Oxidative stress response of mouse bone marrow mesenchymal stem cells to stimulation with lipopolysaccharides

Sepsis is a serious complication of wounds, burns, radiation exposure, and combinations thereof, and is a major cause of morbidity and mortality. Bacterial toxins, such as lipopolysaccharides (LPS), cause systemic inflammation and oxidative stress, which damages sensitive tissues. Effect of LPS is mediated by the toll‐like receptor 4 signaling cascade, leading to transcriptional activation of NF‐κB target genes, such as inducible nitric oxide synthase (iNOS) and heme oxygenase 1 (HO1) that are essential for cellular redox regulation. Since stem cell therapy is a promising treatment for traumatic injury and sepsis, we explored the response of mouse bone marrow mesenchymal stem cells (mBMSCs), isolated from B6D2F1/J female mice, to LPS. Using fluoresecent imaging, qPCR, and immunoblot techniques, we demonstrated that treatment of mBMSCs with 5 – 500 ng/ml LPS resulted in increases in nuclear translocation of thioredoxin and NF‐κB(p65) followed by up‐regulation of gene and protein expression of iNOS and HO1, and NO production.

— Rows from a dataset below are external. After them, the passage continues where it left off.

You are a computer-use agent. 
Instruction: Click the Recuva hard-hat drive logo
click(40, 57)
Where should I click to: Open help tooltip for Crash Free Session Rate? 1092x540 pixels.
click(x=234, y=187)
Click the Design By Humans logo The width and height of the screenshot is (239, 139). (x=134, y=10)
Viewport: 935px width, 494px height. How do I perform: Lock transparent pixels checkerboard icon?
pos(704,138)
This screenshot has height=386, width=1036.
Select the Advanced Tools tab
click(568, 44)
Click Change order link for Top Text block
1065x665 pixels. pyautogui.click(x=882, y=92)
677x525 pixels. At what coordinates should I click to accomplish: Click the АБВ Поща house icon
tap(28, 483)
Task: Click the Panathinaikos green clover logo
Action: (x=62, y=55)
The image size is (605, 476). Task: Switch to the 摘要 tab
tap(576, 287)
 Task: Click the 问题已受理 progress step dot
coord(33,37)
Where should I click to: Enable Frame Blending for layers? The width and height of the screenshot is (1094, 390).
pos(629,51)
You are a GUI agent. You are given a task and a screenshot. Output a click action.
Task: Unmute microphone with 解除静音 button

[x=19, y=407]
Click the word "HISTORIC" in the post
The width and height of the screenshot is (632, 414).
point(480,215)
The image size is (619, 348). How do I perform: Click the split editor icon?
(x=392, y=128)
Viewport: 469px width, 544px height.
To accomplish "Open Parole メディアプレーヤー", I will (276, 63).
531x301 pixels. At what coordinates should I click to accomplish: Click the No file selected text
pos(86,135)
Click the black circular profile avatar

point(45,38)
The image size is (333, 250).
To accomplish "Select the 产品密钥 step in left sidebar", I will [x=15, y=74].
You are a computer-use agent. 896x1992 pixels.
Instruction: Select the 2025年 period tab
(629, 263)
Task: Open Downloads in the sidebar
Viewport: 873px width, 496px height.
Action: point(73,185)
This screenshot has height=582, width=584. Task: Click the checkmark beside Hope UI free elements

LPS‐induced up‐regulation of the iNOS pathway occurred without causing apoptosis or down‐regulation of mBMSC proliferation. We suggest that induction of the antioxidant enzyme HO1 after LPS treatment could be a part of compensatory response maintaining redox homeostasis and protecting mBMSCs from detrimental effects of overexpressed iNOS. (Supported by NIH/NIAID YI‐AI‐5045‐04).